Hi,
I’m currently working on a project in which I use the PowerModels package.
In the first part of my project, I used the ‘solve_opf’ function with the different models of quadratic relaxations implemented in the package.
Now, I would like to run security-constrained ac-opf and more specifically apply the N-1 criterion to my test systems. I have had a look at the PowerModelsSecurityConstrained.jl package and from this, I think the more efficient solution is to use the multinetwork feature to be able to link some variables of the intact system and some of the outaged system.
Have anyone already created some example code to create a constraint linking variables from two different PowerModels ‘network’ ? Or do you have any suggestions or examples of security constrained ac-opf model using PowerModels.jl ?
Hi @lcharles, thanks for posting your question and sorry for the delay in responding.
You are on the right track, the intended solution for SCOPF is to use the multi-network feature to build additional networks for the first and second stage problems and then link them together. PowerModelsSecurityConstrained.jl provides such examples. For examples you can check out this file,
Reviewing the source code of PowerModelsSecurityConstrained provides several examples for how to do this.
Hi @ccoffrin, and thank you for all of the great work with the power flow models. A few questions that I have are:
If the goal is to run an SCUC, how does using the PowerModelsSecurityConstrained.jl differ from using the multi-network function within PowerModels.jl (with the different networks representing a different topology, N-1 contingency)?
How does one extract the transmission constraint shadow prices from the PowerModelsSecurityConstrained.jl?

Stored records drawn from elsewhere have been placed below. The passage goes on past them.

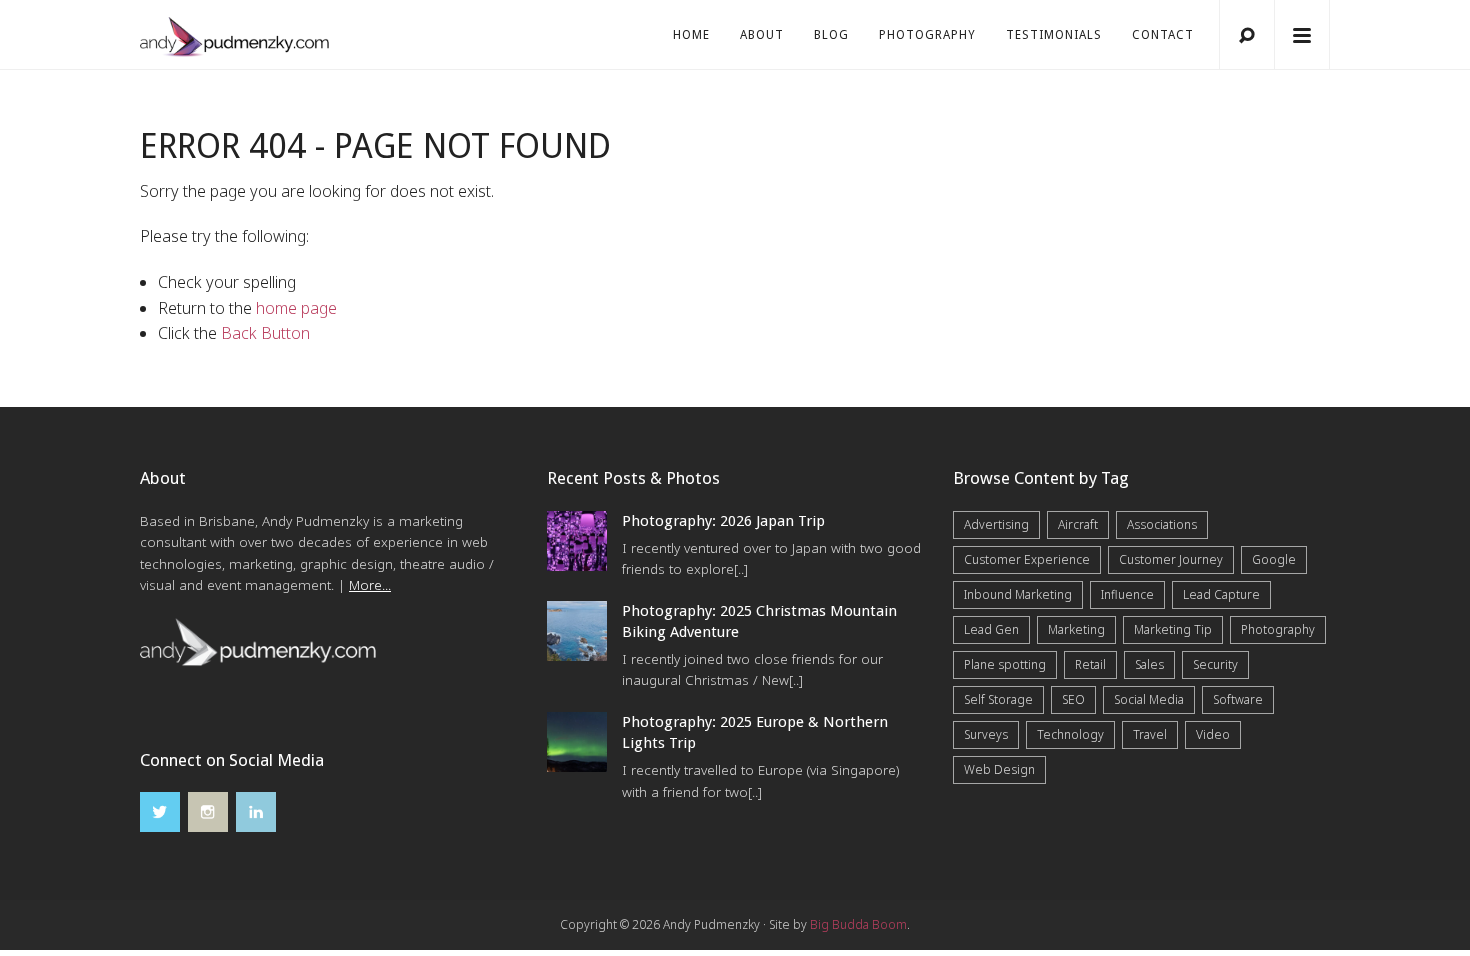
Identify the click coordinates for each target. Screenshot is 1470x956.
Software (1238, 699)
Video (1213, 734)
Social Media (1149, 699)
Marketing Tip (1173, 629)
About (762, 35)
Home (691, 35)
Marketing (1076, 629)
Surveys (986, 734)
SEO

The PowerModels.jl solve_c1_opf produces a mu_sm_fr (and _to) along with the lam_kcpl_r (and q) values. I did not see transmission dual values within the PowerModelsSecurityConstrained.jl package.
The goal with the SCUC would be to optimize for the list of N-1 contingencies simultaneously. It appears the multi-network function in PowerModels,jl solves each network independently, so I get dual values for buses and branches for each network, correct?
Currently the workflow that I have come up with is: solve an ac OPF using PowerModels.jl (without transmission constraints) to get a good starting point for the generation. Then I want to use the output of that initial stage to come up with a contingency list using an LODF matrix. The goal is to filter out most of the contingencies. In actuality I would like to find the top overload per contingency and monitor a grouping of pairs (monitored element, contingency element). Then add those pairs to the OPF and solve.
Any answers to the questions and/or feedback would be greatly appreciated as I am stuck on how exactly to include the N-1 contingencies.
Hi @bdschust18, welcome to the forum and thanks for your interest in PowerModels.
This is an astute observation. If you look at how PMSC is built the default is to use multi-networks for many of the formulations. There are some more sophisticated and heuristic methods in there too, but the baseline implementations are based on multi-networks. This package is a good example for how to use the multi-network feature for setting up such problems.
The usual way to do this is to request that duals be reported in the solution like this, PowerModels.jl/test/output.jl at master · lanl-ansi/PowerModels.jl · GitHub I have not tested this feature in the PMSC code, so not sure how good the support is in that package. It is a pretty easy feature to add if you needed it.
Multi-network models build one BIG JuMP model where everything is solved simultaneously. This is not the most scalable approach but works for small problems. You should be able to get all of the dual values for all of the networks, once the solve is complete.
Building the LODF here seems like overkill to me. You can run a DC power flow for each contingency and then check for violated branch flow constraints to do the contingency filtering. You can also run each contingency in parallel, to make use of the multiple cores on modern CPUs.